Effect of molecular Stokes shift on polariton dynamics

When the enhanced electromagnetic field of a confined light mode interacts with photoactive molecules, the system can be driven into the regime of strong coupling, where new hybrid light-matter states, polaritons, are formed. Polaritons, manifested by the Rabi split in the dispersion, have shown potential for controlling the chemistry of the coupled molecules. Here, we show by angle-resolved steady-state experiments accompanied by multi-scale molecular dynamics simulations that the molecular Stokes shift plays a significant role in the relaxation of polaritons formed by organic molecules embedded in a polymer matrix within metallic Fabry-Perot cavities. Our results suggest that in the case of Rhodamine 6G, a dye with a significant Stokes shift, excitation of the upper polariton leads to a rapid localization of the energy into the fluorescing state of one of the molecules, from where the energy scatters into the lower polariton (radiative pumping), which then emits.
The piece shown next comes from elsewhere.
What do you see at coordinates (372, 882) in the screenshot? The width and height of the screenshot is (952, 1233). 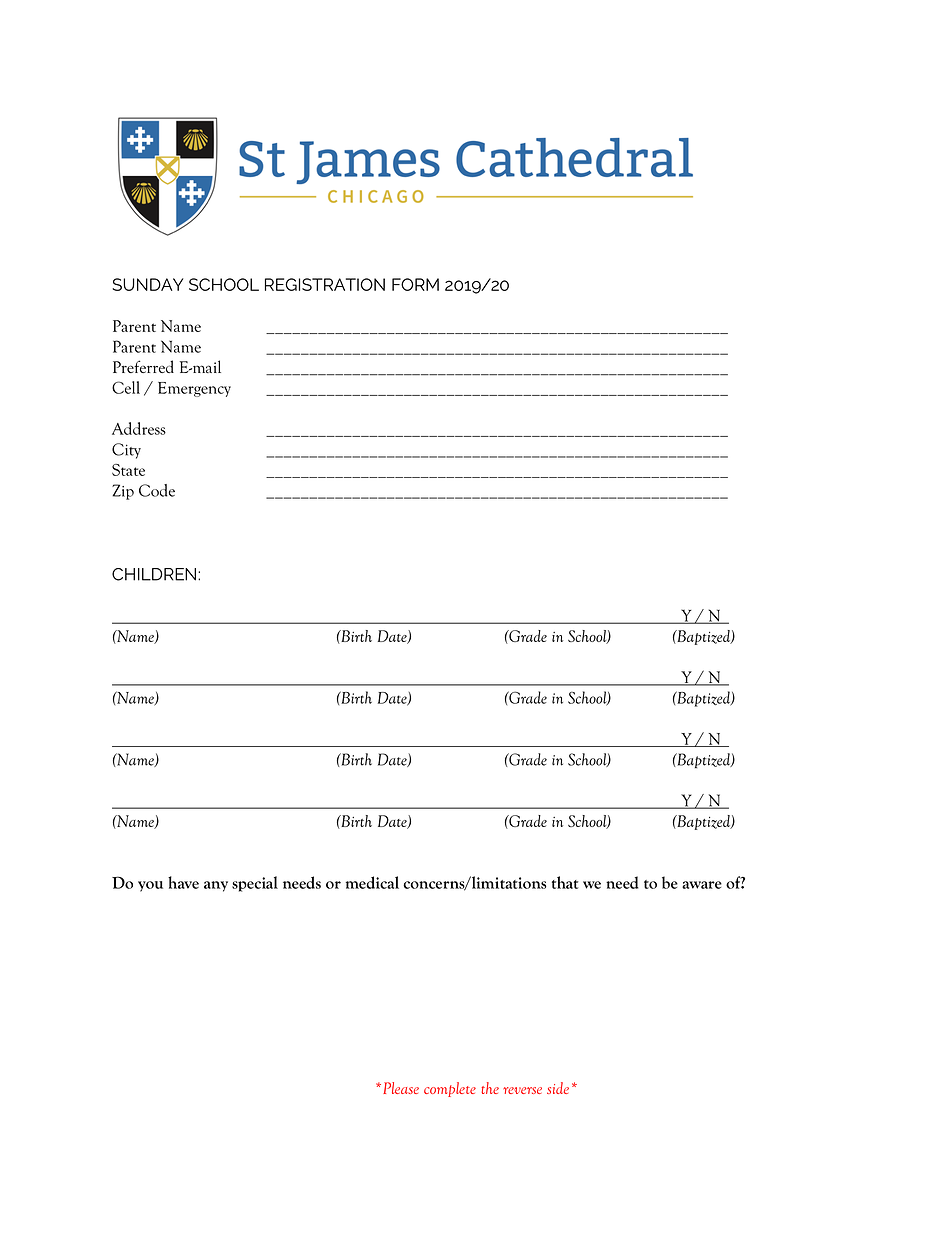 I see `medical` at bounding box center [372, 882].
In contrast, for excitonic J-aggregates with a negligible Stokes shift, the fluorescing state does not provide an efficient relaxation gateway. Instead, the relaxation is mediated by exchanging energy quanta matching the energy gap between the dark states and lower polariton into vibrational modes (vibrationally assisted scattering). To understand better how the fluorescing state of a molecule that is not strongly coupled to the cavity can transfer its excitation energy to the lower polariton in the radiative pumping mechanism, we performed multi-scale molecular dynamics simulations. The results of these simulations suggest that non-adiabatic couplings between uncoupled molecules and the polaritons are the driving force for this energy transfer process.

Automated summary

The interaction between the enhanced electromagnetic field of a confined light mode and photoactive molecules can lead to the formation of new hybrid light-matter states known as polaritons. These polaritons, as evidenced by the Rabi split in the dispersion, have the potential to control the chemistry of the coupled molecules. Experimental and molecular dynamics simulation results indicate that the molecular Stokes shift plays a significant role in the relaxation of polaritons formed by organic molecules within metallic Fabry-Perot cavities embedded in a polymer matrix. Moreover, it was observed that the mechanism of energy transfer from the fluorescing state of a non-strongly coupled molecule to the lower polariton involves non-adiabatic couplings between uncoupled molecules and the polaritons.